47 Blanckeman propose une périodisation de l’écriture au vingtième siècle

Une périodisation de la littérature du vingtième siècle devrait, selon lui, comporter au moins quatre grandes divisions qui se présenterait comme une sorte de généalogie de ces récits indécidables :

  1. A le décrire en terme de dominantes littéraires, son premier tiers se caractérise par la multiplicité des innovations esthétiques, marquées par Gide, Proust, Céline dans le domaine du roman ; par le surréalisme dans le domaine de la poésie et des arts de l’image.
  1. Les quelque 25 années suivantes, du début des années 1930 au milieu des années 50, se définissent par le primat d’une littérature de l’engagement, historique, éthique, politique, qui couvre essentiellement l’avènement des fascismes, la seconde guerre mondiale, le début des guerres de décolonisation. Elle s’associe aux noms de Gide encore, de Malraux, de Camus, de Sartre, d’Aragon.
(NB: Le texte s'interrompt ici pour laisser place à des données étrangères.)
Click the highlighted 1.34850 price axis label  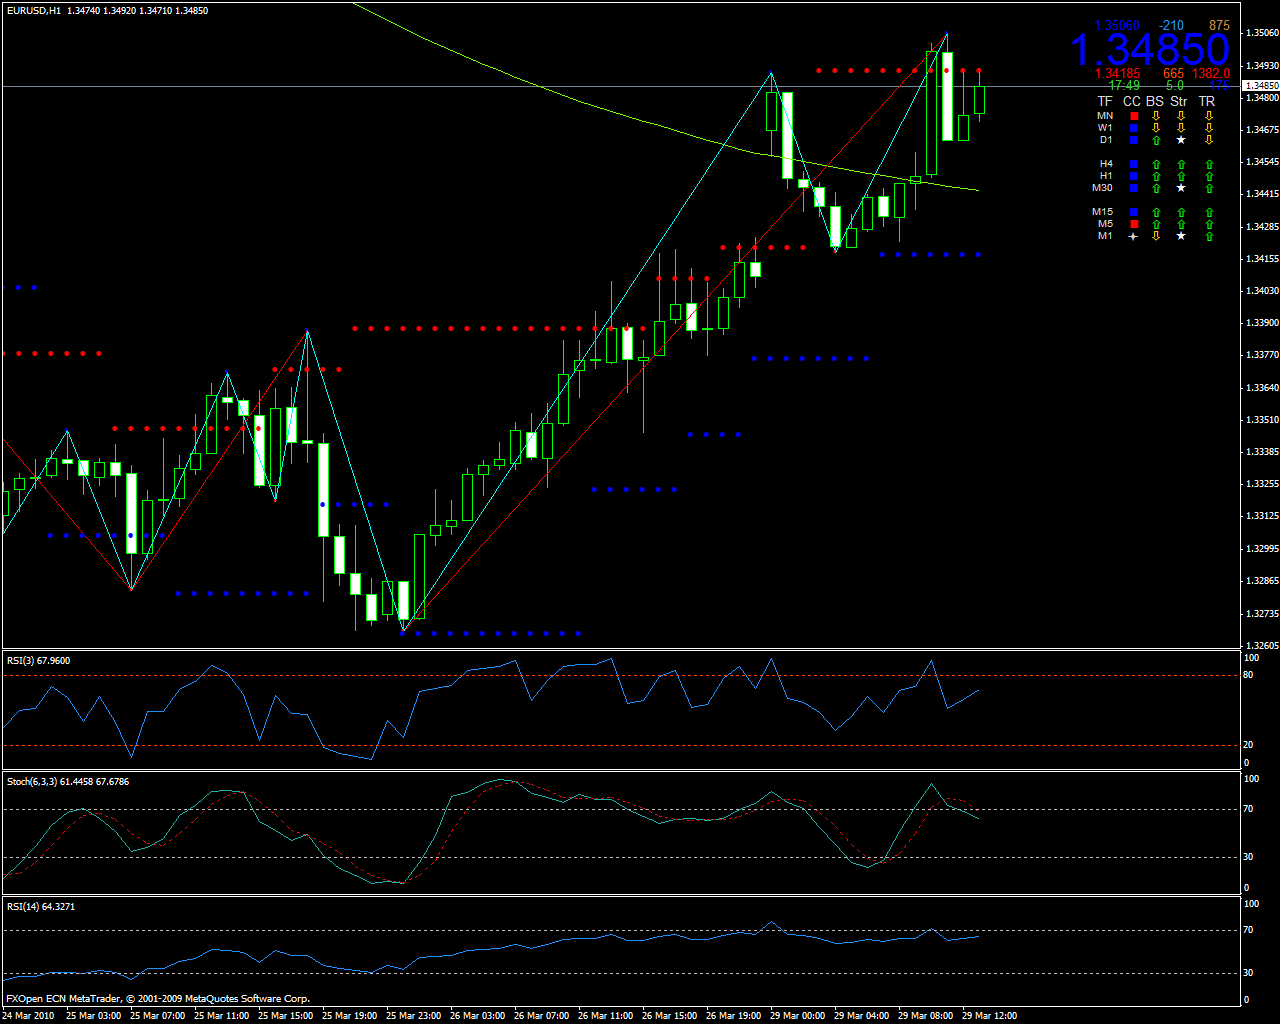pos(1261,86)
  1. Vers le milieu des années 1950, une littérature portée par son désir de rupture esthétique en conteste les présupposés : derrière le label uniforme du Nouveau (Roman, Théâtre) ou de la Nouvelle (Critique, Vague) se fraient des cheminements singuliers et multiples, de Robbe-Grillet à Claude Simon, de Sarraute à Robert Pinget, de Beckett à Claude Ollier : seule la recherche expérimentale sur les formes narratives, la vocation intransitive de l’écriture romanesque, permettent d’en rapprocher les œuvres. Le projet se radicalise avec le mouvement Tel-Quel, animé entre autres par Philippe Sollers, Julia Kristeva et Denis Roche. Ce mouvement pratique la textualité, une écriture des limites, qui se veut sa propre fin, entend rompre avec toute forme d’illusion, romanesque ou référentielle, expérimente les seules ressources du langage de façon délibérément révolutionnaire à partir de 1968. Il s’agit de subvertir l’ordre dans son enracinement les plus élémentaire, le logos.
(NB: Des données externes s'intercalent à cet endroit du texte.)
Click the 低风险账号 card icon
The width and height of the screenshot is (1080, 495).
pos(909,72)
  1. Une quatrième période littéraire s’amorce ensuite, qui recoupe le dernier quart du siècle, un temps de crises : crise économique, depuis 1973 ; crise géopolitique, avec la décomposition accélérée des systèmes communistes qui aboutit, à l’aube des années 90, à une refiguration de l’espace international ; crise idéologique, avec, en France, une remise en cause, des grands référents communautaires ; crise biologique, enfin, avec d’une part l’apparition d’une pandémie des plus dérangeante, le sida, et d’autre part la redéfinition du principe même de vie en raison de possibilités scientifiques

Quatre grandes périodes qui jalonnent l’apparition de ces récits indécidables. Tout ceci forme, en quelque sorte, l’histoire de la littérature (au sens de l’activité littéraire) qui va produire dans la formation de ce champ qu’on nomme aujourd’hui « médecine narrative ».